Frivaldo's contention that he could not have repatriated himself under LOI 270 because the
Special Committee provided for therein had not yet been constituted seems to suggest that
the lack of that body rendered his repatriation unnecessary. That is far-fetched if not specious.
Such a conclusion would open the floodgates, as it were. It would allow all Filipinos who have
renounced this country to claim back their abandoned citizenship without formally rejecting
their adopted state and reaffirming their allegiance to the Philippines.
It does not appear that Frivaldo has taken these categorical acts. He contends that by simply
filing his certificate of candidacy he had, without more, already effectively recovered Philippine
citizenship. But that is hardly the formal declaration the law envisions — surely, Philippine
citizenship previously disowned is not that cheaply recovered. If the Special Committee had
not yet been convened, what that meant simply was that the petitioner had to wait until this
was done, or seek naturalization by legislative or judicial proceedings.
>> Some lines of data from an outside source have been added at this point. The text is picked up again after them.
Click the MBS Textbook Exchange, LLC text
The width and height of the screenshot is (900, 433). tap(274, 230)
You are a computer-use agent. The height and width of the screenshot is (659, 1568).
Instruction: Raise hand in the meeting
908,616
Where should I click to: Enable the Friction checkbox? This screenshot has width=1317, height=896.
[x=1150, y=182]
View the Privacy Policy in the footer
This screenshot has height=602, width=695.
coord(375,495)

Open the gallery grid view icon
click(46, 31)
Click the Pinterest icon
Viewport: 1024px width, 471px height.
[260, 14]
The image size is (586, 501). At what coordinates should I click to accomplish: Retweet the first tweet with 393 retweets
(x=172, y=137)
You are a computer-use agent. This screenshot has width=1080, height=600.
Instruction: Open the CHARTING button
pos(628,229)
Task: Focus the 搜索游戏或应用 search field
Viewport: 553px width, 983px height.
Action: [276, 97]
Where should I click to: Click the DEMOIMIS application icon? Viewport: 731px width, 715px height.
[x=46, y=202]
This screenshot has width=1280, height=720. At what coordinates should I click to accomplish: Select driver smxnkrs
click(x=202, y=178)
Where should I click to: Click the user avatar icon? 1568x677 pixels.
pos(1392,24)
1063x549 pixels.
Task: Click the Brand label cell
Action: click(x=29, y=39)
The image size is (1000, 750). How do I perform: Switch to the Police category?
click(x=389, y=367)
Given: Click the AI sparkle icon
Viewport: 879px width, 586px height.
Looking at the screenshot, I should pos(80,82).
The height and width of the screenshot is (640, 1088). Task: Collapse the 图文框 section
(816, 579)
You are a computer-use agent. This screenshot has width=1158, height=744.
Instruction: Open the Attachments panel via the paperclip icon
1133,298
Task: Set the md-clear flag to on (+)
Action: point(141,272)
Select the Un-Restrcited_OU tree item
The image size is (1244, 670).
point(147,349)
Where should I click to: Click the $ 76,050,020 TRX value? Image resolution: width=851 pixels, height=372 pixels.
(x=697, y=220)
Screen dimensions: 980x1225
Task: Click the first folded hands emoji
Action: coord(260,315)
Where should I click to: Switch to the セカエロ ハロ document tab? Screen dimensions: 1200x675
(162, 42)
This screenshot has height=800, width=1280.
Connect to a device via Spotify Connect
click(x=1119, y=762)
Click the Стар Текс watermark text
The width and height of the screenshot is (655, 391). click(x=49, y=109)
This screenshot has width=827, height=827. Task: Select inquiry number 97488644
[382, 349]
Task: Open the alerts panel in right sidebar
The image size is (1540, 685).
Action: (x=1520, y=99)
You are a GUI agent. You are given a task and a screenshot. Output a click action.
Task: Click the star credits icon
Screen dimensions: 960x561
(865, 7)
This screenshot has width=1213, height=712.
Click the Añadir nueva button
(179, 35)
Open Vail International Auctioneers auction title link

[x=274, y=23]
The argument that the petition filed with the Commission on Elections should be dismissed for
tardiness is not well-taken. The herein private respondents are seeking to prevent Frivaldo
from continuing to discharge his office of governor because he is disqualified from doing so as
a foreigner. Qualifications for public office are continuing requirements and must be
possessed not only at the time of appointment or election or assumption of office but during
the officer's entire tenure. Once any of the required qualifications is lost, his title may be
seasonably challenged. If, say, a female legislator were to marry a foreigner during her term
and by her act or omission acquires his nationality, would she have a right to remain in office
simply because the challenge to her title may no longer be made within ten days from her
proclamation? It has been established, and not even denied, that the evidence of Frivaldo's
naturalization was discovered only eight months after his proclamation and his title was
challenged shortly thereafter.
This Court will not permit the anomaly of a person sitting as provincial governor in this country
while owing exclusive allegiance to another country. The fact that he was elected by the
people of Sorsogon does not excuse this patent violation of the salutary rule limiting public
office and employment only to the citizens of this country. The qualifications prescribed for
elective office cannot be erased by the electorate alone. The will of the people as expressed
through the ballot cannot cure the vice of ineligibility, especially if they mistakenly believed, as
in this case, that the candidate was qualified. Obviously, this rule requires strict application
when the deficiency is lack of citizenship. If a person seeks to serve in the Republic of the
Philippines, he must owe his total loyalty to this country only, abjuring and renouncing all
fealty and fidelity to any other state.
It is true as the petitioner points out that the status of the natural-born citizen is favored by the
Constitution and our laws, which is all the more reason why it should be treasured like a pearl
of great price. But once it is surrendered and renounced, the gift is gone and cannot be lightly
restored. This country of ours, for all its difficulties and limitations, is like a jealous and
possessive mother. Once rejected, it is not quick to welcome back with eager arms its prodigal
if repentant children. The returning renegade must show, by an express and unequivocal act,
the renewal of his loyalty and love.